Essonne : 4 mois de prison ferme pour deux hommes qui ont roué de coups un policier en civil


Illustration. (photo Guillaume Bonnefont/Ip3 Press/Maxppp)

Deux hommes en situation irrégulière en France ont été jugés ce vendredi par le tribunal correctionnel d’Évry (Essonne) pour avoir frappé un policier en civil à la gare de Massy-Palaiseau, alors qu’il s’interposait face à eux. Ils ont été reconnus coupables.

Ils ont été conduits en prison dès la fin de leur procès qui a eu lieu ce vendredi à Évry. Les deux prévenus étaient jugés pour une violente agression contre un policier hors service qui avait fait état de sa qualité. Ils ont écopé de quatre mois de prison ferme.
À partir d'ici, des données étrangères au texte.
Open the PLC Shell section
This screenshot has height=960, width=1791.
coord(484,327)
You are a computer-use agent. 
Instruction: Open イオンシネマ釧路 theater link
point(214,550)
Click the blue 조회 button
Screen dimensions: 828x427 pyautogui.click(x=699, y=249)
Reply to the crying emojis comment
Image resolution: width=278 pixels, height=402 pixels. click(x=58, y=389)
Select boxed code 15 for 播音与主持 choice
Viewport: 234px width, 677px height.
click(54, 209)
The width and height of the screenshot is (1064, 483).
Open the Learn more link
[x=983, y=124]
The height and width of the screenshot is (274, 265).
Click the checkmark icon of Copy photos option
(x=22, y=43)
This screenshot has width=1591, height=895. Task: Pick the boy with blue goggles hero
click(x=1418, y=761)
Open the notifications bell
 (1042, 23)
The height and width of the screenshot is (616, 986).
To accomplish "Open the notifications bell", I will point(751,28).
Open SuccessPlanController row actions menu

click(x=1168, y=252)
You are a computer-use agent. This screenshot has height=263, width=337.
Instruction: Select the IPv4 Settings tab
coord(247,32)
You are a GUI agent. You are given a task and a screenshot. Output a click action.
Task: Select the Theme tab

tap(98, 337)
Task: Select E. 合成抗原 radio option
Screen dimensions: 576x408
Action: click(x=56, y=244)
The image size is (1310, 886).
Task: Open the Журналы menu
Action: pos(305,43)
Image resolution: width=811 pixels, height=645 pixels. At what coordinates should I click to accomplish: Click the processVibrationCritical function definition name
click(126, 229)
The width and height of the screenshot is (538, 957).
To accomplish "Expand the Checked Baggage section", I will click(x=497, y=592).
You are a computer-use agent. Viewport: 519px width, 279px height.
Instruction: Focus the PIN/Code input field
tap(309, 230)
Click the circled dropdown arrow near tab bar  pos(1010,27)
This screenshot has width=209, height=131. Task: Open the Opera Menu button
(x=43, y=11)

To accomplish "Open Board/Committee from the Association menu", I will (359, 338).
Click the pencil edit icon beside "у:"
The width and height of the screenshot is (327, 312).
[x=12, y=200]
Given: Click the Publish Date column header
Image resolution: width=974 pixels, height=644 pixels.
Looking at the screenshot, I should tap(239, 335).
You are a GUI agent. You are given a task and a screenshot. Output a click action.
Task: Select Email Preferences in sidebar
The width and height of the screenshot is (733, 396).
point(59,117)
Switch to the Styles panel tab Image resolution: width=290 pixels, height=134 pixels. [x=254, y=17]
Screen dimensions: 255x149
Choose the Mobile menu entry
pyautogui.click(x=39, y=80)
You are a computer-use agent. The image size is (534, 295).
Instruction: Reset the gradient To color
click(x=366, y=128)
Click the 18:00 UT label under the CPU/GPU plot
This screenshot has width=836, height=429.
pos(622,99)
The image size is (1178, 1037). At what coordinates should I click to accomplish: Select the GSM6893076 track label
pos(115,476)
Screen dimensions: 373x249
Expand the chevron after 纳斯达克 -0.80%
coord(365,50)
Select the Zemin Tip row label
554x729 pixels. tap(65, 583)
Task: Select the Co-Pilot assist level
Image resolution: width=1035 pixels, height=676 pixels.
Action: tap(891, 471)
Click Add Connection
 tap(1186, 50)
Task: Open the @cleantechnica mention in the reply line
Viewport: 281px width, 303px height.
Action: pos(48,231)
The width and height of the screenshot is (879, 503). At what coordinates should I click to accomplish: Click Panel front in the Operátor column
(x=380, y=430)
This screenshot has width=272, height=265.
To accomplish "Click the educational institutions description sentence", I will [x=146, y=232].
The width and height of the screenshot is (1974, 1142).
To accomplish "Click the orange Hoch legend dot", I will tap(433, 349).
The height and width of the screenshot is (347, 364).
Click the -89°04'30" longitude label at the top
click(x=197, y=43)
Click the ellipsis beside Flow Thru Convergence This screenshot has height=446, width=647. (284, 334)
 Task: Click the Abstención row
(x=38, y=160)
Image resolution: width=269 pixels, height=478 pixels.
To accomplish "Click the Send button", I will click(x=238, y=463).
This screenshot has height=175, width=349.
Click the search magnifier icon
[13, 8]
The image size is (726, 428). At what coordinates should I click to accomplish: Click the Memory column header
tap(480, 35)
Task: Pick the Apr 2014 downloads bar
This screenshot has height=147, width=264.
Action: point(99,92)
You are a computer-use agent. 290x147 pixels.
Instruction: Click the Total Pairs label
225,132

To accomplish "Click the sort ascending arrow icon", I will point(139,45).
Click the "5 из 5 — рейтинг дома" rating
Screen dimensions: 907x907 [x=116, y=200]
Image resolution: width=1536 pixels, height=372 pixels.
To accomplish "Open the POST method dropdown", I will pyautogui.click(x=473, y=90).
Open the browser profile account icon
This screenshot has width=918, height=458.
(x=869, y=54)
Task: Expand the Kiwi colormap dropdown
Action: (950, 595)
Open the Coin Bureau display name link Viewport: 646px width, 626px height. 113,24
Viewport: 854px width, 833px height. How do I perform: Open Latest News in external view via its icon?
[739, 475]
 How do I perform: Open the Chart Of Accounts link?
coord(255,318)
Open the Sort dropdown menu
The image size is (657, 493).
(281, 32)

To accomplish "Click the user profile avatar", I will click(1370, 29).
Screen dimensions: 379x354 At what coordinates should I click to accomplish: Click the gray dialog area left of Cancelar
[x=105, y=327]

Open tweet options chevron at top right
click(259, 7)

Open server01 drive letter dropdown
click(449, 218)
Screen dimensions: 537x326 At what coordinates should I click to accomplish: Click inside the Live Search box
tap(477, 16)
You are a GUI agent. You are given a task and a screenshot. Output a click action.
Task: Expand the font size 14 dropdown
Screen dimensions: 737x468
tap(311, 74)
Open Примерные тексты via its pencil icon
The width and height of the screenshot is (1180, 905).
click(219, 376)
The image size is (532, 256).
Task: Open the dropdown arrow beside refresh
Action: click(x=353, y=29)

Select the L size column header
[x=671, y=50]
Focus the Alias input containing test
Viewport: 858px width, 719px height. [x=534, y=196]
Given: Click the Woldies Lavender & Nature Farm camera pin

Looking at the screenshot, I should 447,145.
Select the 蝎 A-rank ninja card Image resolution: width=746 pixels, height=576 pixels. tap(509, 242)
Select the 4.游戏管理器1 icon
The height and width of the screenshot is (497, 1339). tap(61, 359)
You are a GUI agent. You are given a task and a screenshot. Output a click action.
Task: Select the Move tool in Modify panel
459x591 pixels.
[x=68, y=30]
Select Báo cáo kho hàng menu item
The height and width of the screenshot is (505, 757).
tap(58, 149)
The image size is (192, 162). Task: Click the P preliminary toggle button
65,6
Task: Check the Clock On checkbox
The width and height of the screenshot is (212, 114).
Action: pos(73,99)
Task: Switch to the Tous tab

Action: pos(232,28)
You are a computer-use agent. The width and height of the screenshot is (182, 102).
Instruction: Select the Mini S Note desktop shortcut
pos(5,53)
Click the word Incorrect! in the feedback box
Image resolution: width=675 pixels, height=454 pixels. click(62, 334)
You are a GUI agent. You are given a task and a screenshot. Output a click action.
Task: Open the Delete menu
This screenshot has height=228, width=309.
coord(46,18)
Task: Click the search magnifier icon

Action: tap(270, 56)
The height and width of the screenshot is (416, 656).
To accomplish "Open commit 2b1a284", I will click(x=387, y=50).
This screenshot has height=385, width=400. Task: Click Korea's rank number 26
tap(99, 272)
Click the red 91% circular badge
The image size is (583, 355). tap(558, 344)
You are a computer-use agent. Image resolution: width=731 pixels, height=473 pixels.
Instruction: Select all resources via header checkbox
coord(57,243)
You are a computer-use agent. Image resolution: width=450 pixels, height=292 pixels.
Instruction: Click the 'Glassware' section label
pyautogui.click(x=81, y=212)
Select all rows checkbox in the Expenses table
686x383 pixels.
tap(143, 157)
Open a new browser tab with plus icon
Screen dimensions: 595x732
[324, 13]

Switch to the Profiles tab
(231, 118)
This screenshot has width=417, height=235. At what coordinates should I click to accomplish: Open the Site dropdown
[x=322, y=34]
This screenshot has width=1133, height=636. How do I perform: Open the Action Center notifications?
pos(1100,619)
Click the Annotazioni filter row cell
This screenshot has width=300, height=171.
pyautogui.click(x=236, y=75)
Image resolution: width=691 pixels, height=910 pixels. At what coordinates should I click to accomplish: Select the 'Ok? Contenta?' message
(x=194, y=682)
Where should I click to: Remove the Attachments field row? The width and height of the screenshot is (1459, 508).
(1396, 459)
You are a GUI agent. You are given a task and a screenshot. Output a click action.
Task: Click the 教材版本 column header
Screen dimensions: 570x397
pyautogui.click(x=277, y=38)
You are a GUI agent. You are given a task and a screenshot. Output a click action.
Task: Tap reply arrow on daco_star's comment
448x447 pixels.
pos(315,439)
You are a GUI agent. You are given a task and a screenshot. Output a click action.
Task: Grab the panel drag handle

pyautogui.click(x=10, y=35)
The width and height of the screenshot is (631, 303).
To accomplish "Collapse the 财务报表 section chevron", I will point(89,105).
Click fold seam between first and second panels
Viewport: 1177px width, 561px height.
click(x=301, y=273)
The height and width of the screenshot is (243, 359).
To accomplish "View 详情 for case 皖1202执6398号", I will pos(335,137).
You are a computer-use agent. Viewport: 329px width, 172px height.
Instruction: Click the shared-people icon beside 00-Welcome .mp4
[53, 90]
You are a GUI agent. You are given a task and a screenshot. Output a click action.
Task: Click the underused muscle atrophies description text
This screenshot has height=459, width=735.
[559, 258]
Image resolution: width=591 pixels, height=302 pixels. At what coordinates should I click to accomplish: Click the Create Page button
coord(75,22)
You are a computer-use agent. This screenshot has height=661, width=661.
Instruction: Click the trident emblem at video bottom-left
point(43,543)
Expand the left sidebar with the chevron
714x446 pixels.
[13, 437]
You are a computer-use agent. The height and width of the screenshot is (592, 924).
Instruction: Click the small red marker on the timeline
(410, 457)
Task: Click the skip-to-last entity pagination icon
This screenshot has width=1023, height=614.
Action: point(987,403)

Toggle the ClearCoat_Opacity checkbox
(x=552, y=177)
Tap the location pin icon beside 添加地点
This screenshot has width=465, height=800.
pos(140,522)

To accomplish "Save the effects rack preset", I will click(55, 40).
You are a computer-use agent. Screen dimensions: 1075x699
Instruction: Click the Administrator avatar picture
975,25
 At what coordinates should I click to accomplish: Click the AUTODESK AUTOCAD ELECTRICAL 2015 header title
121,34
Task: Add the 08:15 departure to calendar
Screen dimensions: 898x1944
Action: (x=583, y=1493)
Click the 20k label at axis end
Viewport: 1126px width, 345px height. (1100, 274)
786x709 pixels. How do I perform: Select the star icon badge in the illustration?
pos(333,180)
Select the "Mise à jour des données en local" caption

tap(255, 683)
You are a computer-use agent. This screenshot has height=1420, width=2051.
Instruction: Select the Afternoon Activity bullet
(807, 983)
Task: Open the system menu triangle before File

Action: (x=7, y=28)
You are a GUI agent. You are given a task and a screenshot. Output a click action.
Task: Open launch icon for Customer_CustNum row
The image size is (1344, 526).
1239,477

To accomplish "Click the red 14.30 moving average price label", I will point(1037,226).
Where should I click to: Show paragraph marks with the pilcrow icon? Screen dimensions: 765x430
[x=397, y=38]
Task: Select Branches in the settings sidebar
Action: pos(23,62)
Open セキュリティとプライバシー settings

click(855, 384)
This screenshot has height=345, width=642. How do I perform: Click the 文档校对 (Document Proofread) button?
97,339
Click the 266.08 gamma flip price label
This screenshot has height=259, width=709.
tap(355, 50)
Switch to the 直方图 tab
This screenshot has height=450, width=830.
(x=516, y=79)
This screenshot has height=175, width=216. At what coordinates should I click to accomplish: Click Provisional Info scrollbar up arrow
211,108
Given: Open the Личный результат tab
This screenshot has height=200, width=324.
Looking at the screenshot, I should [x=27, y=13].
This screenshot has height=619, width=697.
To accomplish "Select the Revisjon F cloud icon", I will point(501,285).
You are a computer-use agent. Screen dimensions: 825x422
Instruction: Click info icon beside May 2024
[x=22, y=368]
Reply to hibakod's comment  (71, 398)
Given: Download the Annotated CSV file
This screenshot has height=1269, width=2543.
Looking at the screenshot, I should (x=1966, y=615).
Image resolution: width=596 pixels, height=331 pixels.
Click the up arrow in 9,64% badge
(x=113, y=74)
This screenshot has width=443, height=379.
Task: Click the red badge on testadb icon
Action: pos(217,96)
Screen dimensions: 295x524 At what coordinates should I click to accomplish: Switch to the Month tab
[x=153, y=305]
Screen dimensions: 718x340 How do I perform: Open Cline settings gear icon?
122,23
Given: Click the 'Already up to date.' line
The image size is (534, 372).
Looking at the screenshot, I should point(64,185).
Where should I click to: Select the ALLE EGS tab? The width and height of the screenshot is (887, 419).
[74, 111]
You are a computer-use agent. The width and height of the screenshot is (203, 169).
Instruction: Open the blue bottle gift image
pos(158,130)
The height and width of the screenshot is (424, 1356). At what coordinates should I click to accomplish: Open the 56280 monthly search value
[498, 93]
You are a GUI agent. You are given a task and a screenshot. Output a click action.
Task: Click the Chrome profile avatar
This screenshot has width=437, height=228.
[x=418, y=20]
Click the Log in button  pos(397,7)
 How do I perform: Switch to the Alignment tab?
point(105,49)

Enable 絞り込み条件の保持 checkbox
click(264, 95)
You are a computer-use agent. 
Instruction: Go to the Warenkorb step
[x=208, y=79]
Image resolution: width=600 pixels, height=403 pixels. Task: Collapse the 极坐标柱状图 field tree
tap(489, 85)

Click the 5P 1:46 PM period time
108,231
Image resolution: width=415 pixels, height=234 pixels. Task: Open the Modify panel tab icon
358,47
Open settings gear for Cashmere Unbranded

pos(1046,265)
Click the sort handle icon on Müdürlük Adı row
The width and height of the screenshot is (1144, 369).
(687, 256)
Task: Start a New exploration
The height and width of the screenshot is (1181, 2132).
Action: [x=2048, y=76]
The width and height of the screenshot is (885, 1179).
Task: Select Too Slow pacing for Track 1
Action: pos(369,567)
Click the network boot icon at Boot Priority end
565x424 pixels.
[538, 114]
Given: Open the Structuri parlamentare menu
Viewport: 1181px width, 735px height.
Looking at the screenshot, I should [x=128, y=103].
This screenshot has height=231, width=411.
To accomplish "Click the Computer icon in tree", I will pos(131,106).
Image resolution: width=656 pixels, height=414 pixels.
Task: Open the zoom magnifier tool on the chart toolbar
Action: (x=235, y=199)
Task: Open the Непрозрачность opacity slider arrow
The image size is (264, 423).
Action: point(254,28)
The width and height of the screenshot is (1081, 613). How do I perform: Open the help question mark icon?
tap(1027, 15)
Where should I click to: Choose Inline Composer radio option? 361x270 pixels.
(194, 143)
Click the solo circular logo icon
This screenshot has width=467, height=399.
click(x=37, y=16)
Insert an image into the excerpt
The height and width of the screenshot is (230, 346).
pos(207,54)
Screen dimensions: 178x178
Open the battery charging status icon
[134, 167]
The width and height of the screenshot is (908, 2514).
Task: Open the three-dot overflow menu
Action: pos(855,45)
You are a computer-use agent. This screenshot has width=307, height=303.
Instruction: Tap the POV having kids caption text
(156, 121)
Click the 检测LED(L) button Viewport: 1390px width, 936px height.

Lundi soir vers 21 heures, ce fonctionnaire de police était sur le chemin du commissariat de Palaiseau où il travaille, lorsqu’il a remarqué que trois individus s’en prenaient aux passagers se trouvant en gare de Massy-Palaiseau. Aucun agent RATP n’était disponible et le fonctionnaire a contacté ses collègues par téléphone.

Des coups « à la tête et sur le haut du corps »

Il a néanmoins décidé d’intervenir avant leur arrivée. A la barre, le policier a indiqué qu’il avait aperçu l’un des suspects qui tentait de voler un vélo à l’extérieur de la gare détaille Le Parisien. Après lui avoir demandé ce qu’il faisait, l’homme l’a frappé avec sa sacoche. L’agresseur a alors fait tomber son téléphone par terre et lorsque le policier a voulu le ramasser, il a été roué de coups. « Il s’est mis à me frapper à la tête et sur le haut du corps. Son camarade est immédiatement venu à la rescousse et m’a frappé aussi », a-t-il décrit.

Les deux mis en cause, qui avaient été rapidement interpellés après les faits alors qu’ils étaient en état d’ivresse, ont nié cette version des faits. Ayoub, un jeune Marocain de 20 ans en situation irrégulière comme le second prévenu, a affirmé lors de l’audience que c’est le policier qui l’avait frappé le premier. Aucun blessure n’a pourtant été constatée sur son corps lors de la visite chez le médecin, tandis que la victime s’est vu quant à elle attribuer six jours d’Incapacité totale de travail (ITT). Il a notamment une dent cassée. Le second prévenu de 28 ans a essayé de minimiser son implication. Leur récit n’a donc pas du tout convaincu le tribunal.